## [Work order]
Gather every line in the records below that contains the word "window".

(Collected data entries)

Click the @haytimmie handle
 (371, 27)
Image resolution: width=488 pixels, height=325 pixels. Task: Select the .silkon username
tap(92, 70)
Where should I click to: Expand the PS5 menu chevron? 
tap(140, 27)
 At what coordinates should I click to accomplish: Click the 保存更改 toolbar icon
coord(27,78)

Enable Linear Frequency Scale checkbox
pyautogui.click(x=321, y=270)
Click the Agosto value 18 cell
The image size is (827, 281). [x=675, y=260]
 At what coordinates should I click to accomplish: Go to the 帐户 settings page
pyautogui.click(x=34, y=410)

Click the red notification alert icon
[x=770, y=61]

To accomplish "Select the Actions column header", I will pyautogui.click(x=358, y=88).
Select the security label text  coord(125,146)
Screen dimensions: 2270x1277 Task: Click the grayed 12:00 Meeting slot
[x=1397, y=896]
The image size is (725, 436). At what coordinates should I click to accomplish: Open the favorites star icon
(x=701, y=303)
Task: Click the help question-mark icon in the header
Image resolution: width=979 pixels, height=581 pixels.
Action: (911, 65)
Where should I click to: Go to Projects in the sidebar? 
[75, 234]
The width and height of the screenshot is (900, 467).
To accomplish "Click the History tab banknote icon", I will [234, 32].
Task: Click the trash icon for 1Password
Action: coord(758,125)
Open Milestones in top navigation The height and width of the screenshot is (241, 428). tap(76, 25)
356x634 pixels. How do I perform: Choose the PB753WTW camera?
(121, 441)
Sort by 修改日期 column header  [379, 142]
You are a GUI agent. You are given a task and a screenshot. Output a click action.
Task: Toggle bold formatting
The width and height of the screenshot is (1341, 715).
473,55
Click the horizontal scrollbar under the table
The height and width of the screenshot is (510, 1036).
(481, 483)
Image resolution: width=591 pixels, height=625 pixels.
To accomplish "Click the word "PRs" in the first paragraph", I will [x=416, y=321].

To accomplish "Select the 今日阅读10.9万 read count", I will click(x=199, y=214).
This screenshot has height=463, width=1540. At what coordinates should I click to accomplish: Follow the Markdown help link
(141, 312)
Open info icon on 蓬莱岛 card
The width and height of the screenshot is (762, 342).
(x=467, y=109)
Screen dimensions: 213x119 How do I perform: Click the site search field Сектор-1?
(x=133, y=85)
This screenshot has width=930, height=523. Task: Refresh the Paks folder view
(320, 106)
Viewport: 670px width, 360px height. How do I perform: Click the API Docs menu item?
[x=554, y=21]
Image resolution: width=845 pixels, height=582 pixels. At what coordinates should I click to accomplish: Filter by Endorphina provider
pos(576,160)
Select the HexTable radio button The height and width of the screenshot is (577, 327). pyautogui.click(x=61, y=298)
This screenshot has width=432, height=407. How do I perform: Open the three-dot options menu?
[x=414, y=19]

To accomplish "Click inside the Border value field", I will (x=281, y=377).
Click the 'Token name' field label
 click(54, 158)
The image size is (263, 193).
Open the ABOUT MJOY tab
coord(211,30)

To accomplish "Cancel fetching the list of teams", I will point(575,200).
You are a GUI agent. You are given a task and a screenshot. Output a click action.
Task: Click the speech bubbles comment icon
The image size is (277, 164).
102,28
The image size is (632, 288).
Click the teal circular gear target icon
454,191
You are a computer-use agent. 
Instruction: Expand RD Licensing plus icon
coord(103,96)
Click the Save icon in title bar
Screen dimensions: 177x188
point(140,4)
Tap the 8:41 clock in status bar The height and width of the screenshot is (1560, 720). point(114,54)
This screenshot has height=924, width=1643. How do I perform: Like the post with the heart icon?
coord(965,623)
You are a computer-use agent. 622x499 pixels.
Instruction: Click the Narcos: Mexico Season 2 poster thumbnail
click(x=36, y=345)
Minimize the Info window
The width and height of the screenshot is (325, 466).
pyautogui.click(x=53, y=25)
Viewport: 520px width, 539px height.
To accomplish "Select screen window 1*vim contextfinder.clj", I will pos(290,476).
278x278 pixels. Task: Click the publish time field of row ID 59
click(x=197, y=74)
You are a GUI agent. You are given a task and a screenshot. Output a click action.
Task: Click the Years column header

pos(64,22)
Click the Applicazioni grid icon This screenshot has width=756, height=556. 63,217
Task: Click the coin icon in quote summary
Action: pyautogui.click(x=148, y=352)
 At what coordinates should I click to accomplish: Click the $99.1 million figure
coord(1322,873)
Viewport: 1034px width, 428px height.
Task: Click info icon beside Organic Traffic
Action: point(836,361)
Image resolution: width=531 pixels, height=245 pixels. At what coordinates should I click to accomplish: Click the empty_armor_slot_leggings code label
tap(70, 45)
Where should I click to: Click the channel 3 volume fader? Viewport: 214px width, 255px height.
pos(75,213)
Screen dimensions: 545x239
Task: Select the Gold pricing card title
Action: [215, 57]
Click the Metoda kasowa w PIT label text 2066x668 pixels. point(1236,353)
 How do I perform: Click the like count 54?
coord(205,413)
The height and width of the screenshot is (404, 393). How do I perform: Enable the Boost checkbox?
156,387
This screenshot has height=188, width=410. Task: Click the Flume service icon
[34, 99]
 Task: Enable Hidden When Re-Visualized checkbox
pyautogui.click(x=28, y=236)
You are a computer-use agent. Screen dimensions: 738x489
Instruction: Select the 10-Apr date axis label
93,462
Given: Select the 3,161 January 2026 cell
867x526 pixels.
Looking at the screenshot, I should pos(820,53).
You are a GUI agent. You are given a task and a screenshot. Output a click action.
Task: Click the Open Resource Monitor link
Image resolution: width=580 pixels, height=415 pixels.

## [Solved problem]
Minimize the Info window
To accomplish "Select screen window 1*vim contextfinder.clj", I will pos(290,476).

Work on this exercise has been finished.